Job a
Render the stored rows as a Markdown table with the columns No. and Line. Cover everything from the line containing "Click the lowercase" down to the end of the rows, numbering each line and leaving out blank lines.

Page extract
J. C. Stewart and wife (not parties here) were the owners of a tract of land of approximately six acres on which was their residence, subject to an outstanding mortgage of $4,500. On February 2, 1952 in order to secure money to pay off the mortgage indebtedness and build four tourist cabins on this tract, they executed a mortgage to appellee, Hughes, for $10,000, covering this property. This mortgage was recorded February 7, 1952 and contained these pertinent recitals:

"The sale is on the condition that whereas the grantors are justly indebted unto W. R. Hughes separate estate in the sum of Four Thousand Five Hundred Dollars as evidenced by our joint and several note of even date drawing interest from date until paid at the rate of seven per cent per annum and due as hereinafter stated; and this mortgage likewise secures an additional advance to be made by the mortgagee in the total sum of Five Thousand Five Hundred Dollars, said advances to be made as follows: The first advance to be made on *296 completion by mortgagor of No. One Tourist Cabin and same fully insured on this property in the amount of not more than One Thousand Three Hundred and Seventy-Five Dollars; the second advance to be made on completion of second tourist cabin and same insured on this property not to exceed however the sum of One Thousand Three Hundred * * * and likewise for the third and fourth advance. Each advance as aforesaid to be evidenced by the notes of the mortgagors and drawing interest from date of advance until paid at the rate of seven per cent per annum. The principal sum of Four Thousand Five Hundred Dollars, plus all advances made under this mortgage, and the contemplation is that Five Thousand Five Hundred Dollars in advances will be made, shall be due and payable as follows: One payable one year after date of this mortgage; Two Thousand Dollars and all accrued annual interest payable two years from date of this mortgage * * *," and so on for other payments.

"The mortgagee covenants for himself, his heirs, executors, administrators or assigns to make the advances herein provided without delay and as provided herein and acceptance of this mortgage makes this covenant irrevocable. Mortgagors understand and agree that all advances made under this mortgage shall be used exclusively for building of cabins on this property and improving same and failure to so use said money or any part thereof the original note and all installments become immediately due and payable at the option of the mortgagee or holder of said notes. * * *

The mortgage also contained an acceleration clause and coverage for taxes and insurance advances by the mortgagee. On February 4, 1952, appellee advanced $4,500 to the Stewarts and the indebtedness on the property was discharged. The four cabins were completed on the mortgaged premises, insured, and inspected by the mortgagee, Hughes, on the following dates: April 30, 1952, May 23, 1952, July 11, 1952, August 15, 1952. Checks in the amount of $1375 each were issued to Stewart on these respective dates. He, joined by his wife, executed notes for like amounts with 7% interest

The record reflects that appellant, Ashdown Hardware Company (a partnership) had filed a lien on said property for $1,192.-02, on November 6, 1952, for materials furnished from February 20 through October 3, 1952, and appellant, Wilson Lumber Company (a partnership composed of Richard L. Craigo and Lelia F. Craigo), had filed on October 24, 1952, lien for materials in the amount of $792.22 furnished from April 25 through July 28, 1952. It also appears that a second mortgage on this property in the amount of $9Z2.06 in favor of R. L. Craigo, was executed October 14, 1952 and recorded on October 21, 1952.

Job b
Write what comes next in the court opinion on the Stewart property mortgage and the materialmen's liens, starting after its last sentence.

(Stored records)
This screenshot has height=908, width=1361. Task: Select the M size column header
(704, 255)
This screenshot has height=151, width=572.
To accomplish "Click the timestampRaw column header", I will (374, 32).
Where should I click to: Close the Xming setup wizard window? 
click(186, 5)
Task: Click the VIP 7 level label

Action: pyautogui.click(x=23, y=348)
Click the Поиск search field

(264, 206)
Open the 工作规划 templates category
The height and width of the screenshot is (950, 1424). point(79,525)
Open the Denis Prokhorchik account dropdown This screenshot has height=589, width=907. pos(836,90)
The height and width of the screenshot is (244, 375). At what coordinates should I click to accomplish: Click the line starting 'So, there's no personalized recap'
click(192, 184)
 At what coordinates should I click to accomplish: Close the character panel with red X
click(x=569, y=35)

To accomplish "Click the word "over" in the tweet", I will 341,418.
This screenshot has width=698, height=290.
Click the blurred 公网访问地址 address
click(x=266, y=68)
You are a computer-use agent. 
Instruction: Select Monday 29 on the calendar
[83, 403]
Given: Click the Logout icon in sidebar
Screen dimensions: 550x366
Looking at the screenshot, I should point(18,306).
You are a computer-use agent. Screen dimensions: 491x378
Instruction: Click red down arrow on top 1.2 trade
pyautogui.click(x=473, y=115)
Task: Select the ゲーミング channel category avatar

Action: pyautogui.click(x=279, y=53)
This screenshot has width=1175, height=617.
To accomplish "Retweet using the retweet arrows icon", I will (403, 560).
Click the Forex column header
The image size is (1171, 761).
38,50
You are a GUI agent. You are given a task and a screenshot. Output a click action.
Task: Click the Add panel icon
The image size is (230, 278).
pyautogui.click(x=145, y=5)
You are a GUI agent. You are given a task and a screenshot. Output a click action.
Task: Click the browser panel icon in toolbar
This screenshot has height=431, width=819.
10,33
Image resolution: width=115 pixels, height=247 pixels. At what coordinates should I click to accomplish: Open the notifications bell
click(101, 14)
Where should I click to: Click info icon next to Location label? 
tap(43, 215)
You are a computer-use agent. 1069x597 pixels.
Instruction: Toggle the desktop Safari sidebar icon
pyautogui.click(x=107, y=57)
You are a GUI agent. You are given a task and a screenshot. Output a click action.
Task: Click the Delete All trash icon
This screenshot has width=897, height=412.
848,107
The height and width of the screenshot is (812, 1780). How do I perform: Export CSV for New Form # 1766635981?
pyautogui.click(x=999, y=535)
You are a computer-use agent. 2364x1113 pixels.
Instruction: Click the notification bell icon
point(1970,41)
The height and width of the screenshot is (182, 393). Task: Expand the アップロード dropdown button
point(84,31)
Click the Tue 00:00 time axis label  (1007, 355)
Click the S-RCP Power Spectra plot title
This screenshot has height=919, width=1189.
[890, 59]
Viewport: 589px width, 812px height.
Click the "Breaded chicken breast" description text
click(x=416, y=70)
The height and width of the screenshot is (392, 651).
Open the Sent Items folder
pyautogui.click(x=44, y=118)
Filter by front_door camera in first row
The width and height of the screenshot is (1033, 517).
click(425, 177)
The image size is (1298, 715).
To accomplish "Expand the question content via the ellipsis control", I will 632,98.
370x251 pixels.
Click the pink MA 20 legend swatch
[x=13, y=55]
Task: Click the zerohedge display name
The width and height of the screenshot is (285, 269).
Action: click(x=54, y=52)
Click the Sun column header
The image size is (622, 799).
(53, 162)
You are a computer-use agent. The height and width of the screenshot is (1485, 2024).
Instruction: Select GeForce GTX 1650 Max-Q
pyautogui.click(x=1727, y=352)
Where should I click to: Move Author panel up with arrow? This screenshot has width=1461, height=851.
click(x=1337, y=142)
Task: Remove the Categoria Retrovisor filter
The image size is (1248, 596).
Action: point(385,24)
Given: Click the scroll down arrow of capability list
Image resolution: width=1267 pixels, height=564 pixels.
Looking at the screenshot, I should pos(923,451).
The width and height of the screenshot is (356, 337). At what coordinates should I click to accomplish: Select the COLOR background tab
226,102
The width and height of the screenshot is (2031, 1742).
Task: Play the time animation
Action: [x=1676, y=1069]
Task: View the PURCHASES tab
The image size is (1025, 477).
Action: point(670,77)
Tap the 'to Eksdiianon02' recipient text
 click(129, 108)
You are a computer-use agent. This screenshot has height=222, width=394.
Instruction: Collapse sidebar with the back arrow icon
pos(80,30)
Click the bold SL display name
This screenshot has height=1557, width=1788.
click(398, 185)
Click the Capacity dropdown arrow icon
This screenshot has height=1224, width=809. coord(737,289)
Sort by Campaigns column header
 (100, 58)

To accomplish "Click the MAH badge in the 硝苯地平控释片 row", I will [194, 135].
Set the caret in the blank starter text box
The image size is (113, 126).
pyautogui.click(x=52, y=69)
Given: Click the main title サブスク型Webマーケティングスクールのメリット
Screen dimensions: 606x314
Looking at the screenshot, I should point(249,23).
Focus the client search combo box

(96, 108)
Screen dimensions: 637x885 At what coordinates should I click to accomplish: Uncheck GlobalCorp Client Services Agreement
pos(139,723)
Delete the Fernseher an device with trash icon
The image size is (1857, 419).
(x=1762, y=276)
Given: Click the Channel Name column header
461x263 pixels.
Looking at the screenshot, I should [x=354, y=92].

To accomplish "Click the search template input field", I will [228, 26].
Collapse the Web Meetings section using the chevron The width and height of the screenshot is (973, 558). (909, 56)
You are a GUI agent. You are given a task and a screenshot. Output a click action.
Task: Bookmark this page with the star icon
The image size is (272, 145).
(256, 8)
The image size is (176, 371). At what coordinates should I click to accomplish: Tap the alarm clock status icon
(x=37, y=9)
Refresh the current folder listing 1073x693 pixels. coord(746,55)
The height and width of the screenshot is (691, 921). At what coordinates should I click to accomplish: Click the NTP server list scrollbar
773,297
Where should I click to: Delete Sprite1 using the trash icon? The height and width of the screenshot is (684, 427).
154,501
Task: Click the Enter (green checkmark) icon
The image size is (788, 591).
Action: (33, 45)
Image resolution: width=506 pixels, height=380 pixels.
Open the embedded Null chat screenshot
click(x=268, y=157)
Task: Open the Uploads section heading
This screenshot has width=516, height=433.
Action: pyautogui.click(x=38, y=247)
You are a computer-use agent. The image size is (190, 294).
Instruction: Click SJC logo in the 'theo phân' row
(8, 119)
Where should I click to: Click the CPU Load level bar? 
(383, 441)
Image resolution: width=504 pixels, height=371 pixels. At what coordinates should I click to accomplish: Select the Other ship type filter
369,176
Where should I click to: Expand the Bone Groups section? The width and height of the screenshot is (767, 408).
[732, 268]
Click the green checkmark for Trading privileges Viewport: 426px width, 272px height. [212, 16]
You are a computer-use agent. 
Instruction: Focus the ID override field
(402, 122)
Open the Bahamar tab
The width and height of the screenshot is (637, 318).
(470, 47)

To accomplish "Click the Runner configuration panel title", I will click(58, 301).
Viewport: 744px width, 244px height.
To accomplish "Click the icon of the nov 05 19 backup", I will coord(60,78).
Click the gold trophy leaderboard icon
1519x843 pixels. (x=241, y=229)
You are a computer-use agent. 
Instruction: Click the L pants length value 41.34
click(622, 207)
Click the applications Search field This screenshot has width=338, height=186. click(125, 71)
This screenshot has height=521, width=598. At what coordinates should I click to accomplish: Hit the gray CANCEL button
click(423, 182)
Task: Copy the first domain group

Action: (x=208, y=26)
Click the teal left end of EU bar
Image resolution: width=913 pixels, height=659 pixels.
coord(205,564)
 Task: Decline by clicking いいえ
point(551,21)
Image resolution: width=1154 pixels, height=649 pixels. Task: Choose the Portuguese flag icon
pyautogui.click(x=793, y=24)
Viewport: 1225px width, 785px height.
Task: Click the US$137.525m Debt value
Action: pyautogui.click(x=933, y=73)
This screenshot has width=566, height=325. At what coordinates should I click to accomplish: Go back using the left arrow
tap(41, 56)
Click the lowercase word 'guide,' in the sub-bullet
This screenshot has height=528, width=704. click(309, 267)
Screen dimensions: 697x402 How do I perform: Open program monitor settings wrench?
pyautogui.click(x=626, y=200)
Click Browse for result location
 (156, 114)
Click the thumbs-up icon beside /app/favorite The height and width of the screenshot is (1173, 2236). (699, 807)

Task result a
| No. | Line |
|---|---|
| 1 | Click the lowercase word 'guide,' in the sub-bullet |
| 2 | This screenshot has height=528, width=704. click(309, 267) |
| 3 | Screen dimensions: 697x402 How do I perform: Open program monitor settings wrench? |
| 4 | pyautogui.click(x=626, y=200) |
| 5 | Click Browse for result location |
| 6 |  (156, 114) |
| 7 | Click the thumbs-up icon beside /app/favorite The height and width of the screenshot is (1173, 2236). (699, 807) |

Task result b
Appellee (Hughes) in effect alleged in his complaint that he had advanced $10,000 to Stewart, the owner of the six-acre tract, under the terms of the above mortgage, for the purpose of making improvements on the property, that this money was so used and that his mortgage claim was superior to appellants' liens for materials, in the circumstances.

Appellants asserted that their claims for materials furnished were superior to appellee's mortgage, denied that any part of the money advanced by appellee was for improvements, asserted that appellee's mortgage constituted, in effect, five different mortgages and that all were inferior to their claims.

Appellant, Wilson Lumber Company, denied accepting the second mortgage, above, (in the amount of $922.06) "in release of their materialman's lien previously filed and never intended to release * * * said lien in favor of said mortgage."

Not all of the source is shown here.